Danach trägt der Unternehmensteil „Technisches Zentrum
S“ die Verantwortung für die strategische
Produktionsplanung des F-Bereichs in Europa und erfüllt im
Rahmen der weltweiten und europäischen Programme
eigenständig Forschungs- und Entwicklungsaufgaben. Durch den
„Ausgliederungsvertrag Produktion“ sollten
sämtliche Produktionsaktivitäten der
Geschäftssparten F in Deutschland bei der P-OHG, durch den
„Abspaltungsvertrag Vertrieb“ Marketing, Vertrieb und
Stabsfunktionen für alle deutschen Gesellschaften bei der
P-GmbH sowie durch den Ausgliederungsvertrag sämtliche
strategischen Aufgaben im technischen Bereich für die
Geschäftsbereiche F bei der Klägerin konzentriert
werden.
Zum Ausgliederungsstichtag ... 1996
übertrug die P-GmbH gegen Gewährung von
Gesellschaftsrechten alle Aktiva, Passiva und
Rechtsverhältnisse, die wirtschaftlich zum übergehenden
Unternehmensteil „Technisches Zentrum S“ gehörten,
unter Hinweis auf § 613a des Bürgerlichen Gesetzbuches
auf die Klägerin.
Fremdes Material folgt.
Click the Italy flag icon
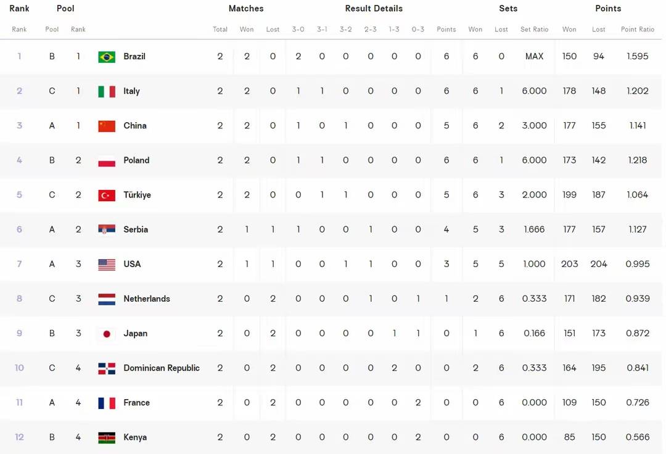The width and height of the screenshot is (666, 454). coord(107,91)
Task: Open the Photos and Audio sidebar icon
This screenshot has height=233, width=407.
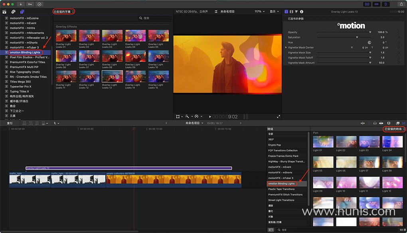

Es war u.a. vereinbart, den ausgegliederten
Unternehmensteil unverändert fortzuführen und die in den
Gebäuden in S vorhandenen technischen und materiellen
Betriebsmittel gemeinsam zu nutzen. Schließlich sollte die
bei der P-GmbH angesiedelte Abteilung Human Resources auch für
sämtliche bei der Klägerin anfallenden personellen und
sozialen Angelegenheiten zuständig bleiben. Dazu war geregelt:
„Aufgrund dieser Vereinbarung werden die P-GmbH und die
R-GmbH einen einheitlichen Betrieb führen“.
Nach dem Beschluss der
Gesellschafterversammlung vom ... war der geänderte Gegenstand
des Unternehmens die strategische Produktionsplanung des F-Bereichs
in Europa, die Übernahme von Forschungs- und
Entwicklungsaufgaben bzgl. Markenartikeln für die
Geschäftsbereiche F, die Optimierung der Neu- und
Weiterentwicklung von Fertigprodukten und Fertigungsverfahren in
der europäischen F-Produktion; außerdem sollte die
Klägerin Geschäftsführungsaufgaben als
persönlich haftende geschäftsführende
Gesellschafterin neben der P-GmbH in Bezug auf die Produktion und
Distribution der P-OHG übernehmen. Am ... 1996 vereinbarten
die P-GmbH und die Klägerin, dass die bei der P-GmbH
angesiedelte Abteilung Human Resources auch für sämtliche
bei der Klägerin anfallenden personellen und sozialen
Angelegenheiten verantwortlich sein sollte.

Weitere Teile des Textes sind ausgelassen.